В разных городах Максуда называли по-разному.
Чаще всего – Максимом, по-русски, поскольку города, по которым его возил Одноглазый, были большею частью русские – Астрахань, Саратов, Нижний Новгород, Москва, Санкт-Петербург. Нигде подолгу они не жили: рано или поздно Одноглазому с его бандой, в которую входил теперь и Максуд, приходилось убираться из нанятой за приличные деньги неприлично грязной квартиры где-нибудь возле вокзала или городского рынка, покупать билеты в удушливо-тесный плацкартный вагон и катиться куда подальше. Вот и сейчас: ночь, грохот вагонных колёс, под который не уснуть ни одному ребёнку в мире, несмолкающие пьяные разговоры, постоянно лязгающая дверь, ведущая к туалету, – всё это вместе взятое отнимало у мальчика сон и воскрешало его прошлое.

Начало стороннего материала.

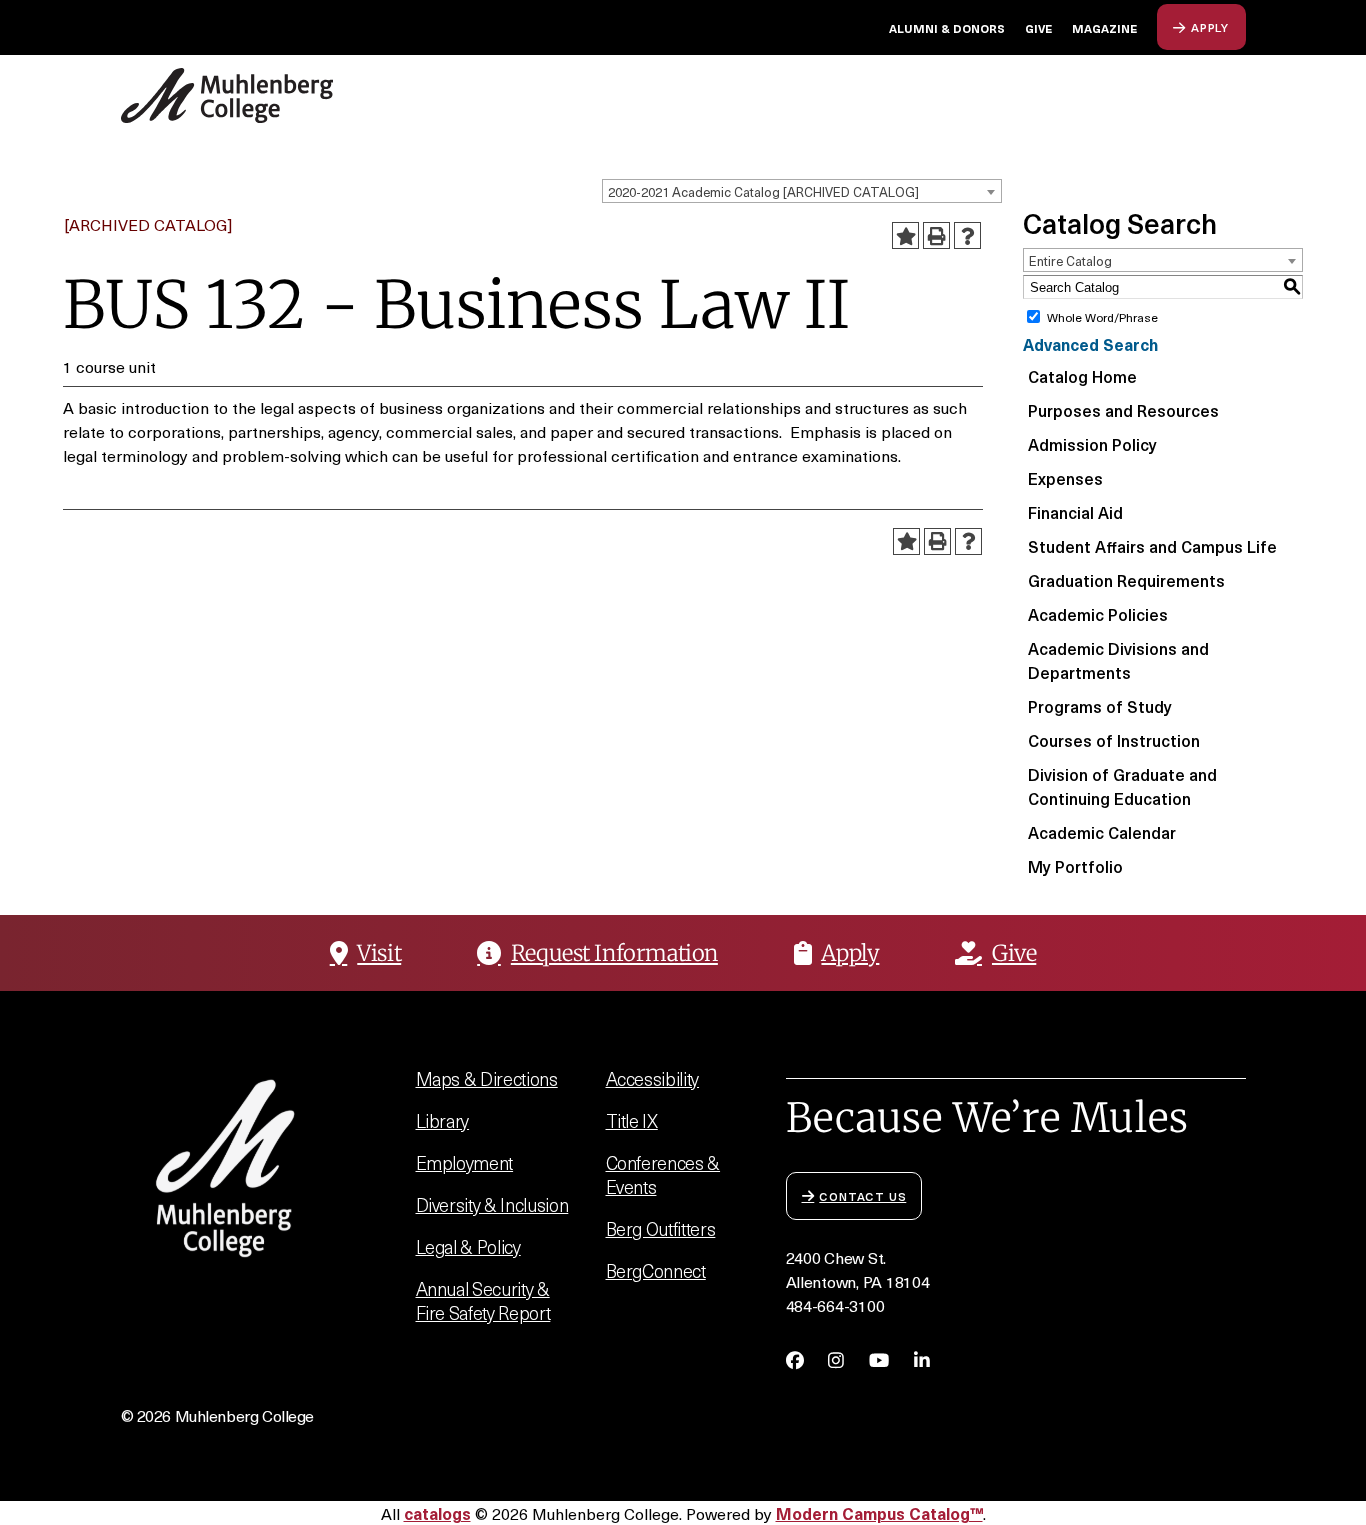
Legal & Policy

Он отчётливо помнил родину. Солнце, не по-северному золотое, а по-южному ослепительное до белизны, убогий кишлак, прилепившийся к склону горы, покосившиеся глиняные мазанки, согнувшиеся под тяжкими ношами женщины, среди которых, сгорбившись почти до земли, брела мать Максуда, надрывный плач его голодных младших братишек и сестрёнок, отчего-то всегда хмурый и раздражённый отец. Некому было объяснить пятилетнему человеку, что есть нищета и главное – для чего она есть и кого она ест. Отец был сильным, мускулистым, не по-восточному высоким человеком, но и он в последний для Максуда год как-то съёжился, высох и сгорбился, словно это он, а не мать, таскал тяжёлые тюки с некогда колхозного поля.
И вот однажды в кишлак заявился Одноглазый. Нет, что ни говорите, а предчувствие всё-таки существует. Максуд возненавидел его с первого взгляда, как бывает, наверное, с первого взгляда любовь. Разница только в том, что любовь впоследствии переходит в привычку, а к ненависти привыкнуть невозможно. И, казалось бы, поначалу ничто не предвещало в нём закостенелого негодяя, напротив: приехал на фешенебельном джипе, одет был с иголочки в заведомо модный белый костюм, глаза, в том числе и тот, которого не было, скрывали дорогие, если судить по наклейке, противосолнечные очки. Войдя к ним в хижину, он щедро одарил детишек леденцами, а ошалевшему Максуду вдобавок вручил нечто совершенно невиданное – красную пластмассовую МАШИНУ с блестящими колёсами, до невероятия схожую с той, на которой приехал сам добрый факир. Однако было в этом субъекте что-то омерзительное, змеиное, то, что взрослыми словами не выразить, а понять можно только детским неискушённым сердцем, и проявлялось оно в какой-то отрепетированно-слащавой улыбке. Добрые факиры так не улыбаются. Так улыбается уличный подонок, готовясь ударить тебя кастетом, в то время как его кореша аккуратно выкручивают тебе руки. И была какая-то сила, которая заставила Максуда отказаться от протянутого к самому его лицу сказочно шикарного подарка.
Тогда Одноглазый уединился с отцом. О чём они говорили, никто не слышал – для разговора Одноглазый увозил куда-то отца на машине, – но вернулся отец не просто ещё более сумрачным, но и по-настоящему постаревшим. Никогда после этого Максуд не видел такого рельефного выражения страдания и отчаяния на лице человеческом. Впрочем, он никогда не видел в зеркале самого себя. Карманы отцовских продырявленных джинсов оттопыривали аккуратно перевязанные пачки, которые он тщетно пытался скрыть. А потом, ночью, когда все дети, как казалось взрослым, заснули, отец поднял с постели полумёртвую от усталости мать и долго-долго ей что-то горячо и отрывисто доказывал, шурша при этом какой-то бумагой. Мать возражала, поначалу робко, как будто не веря, затем более настойчиво, и, наконец она разрыдалась, да так бурно, что отцу пришлось её успокаивать. Но и вернувшись на свою нищенскую постель, мать не сомкнула глаз и проплакала до зари.
А потом Одноглазый увёз Максуда на джипе. Это случилось уже на следующее утро, Максуд не успел даже как следует отойти после недолгого сна. Его подняли, наскоро умыли, одели в обычное тряпьё, сунули в руки пакет пряников, усадили в джип, и машина резво тронулась с места. Но Максуд не плакал. Он решил, что если отец отпускает его из дома, значит, он уже большой, он – мужчина, а мужчинам плакать не подобает. Тем более – перед лицом врага. А то, что Одноглазый – враг, не замедлило проявиться.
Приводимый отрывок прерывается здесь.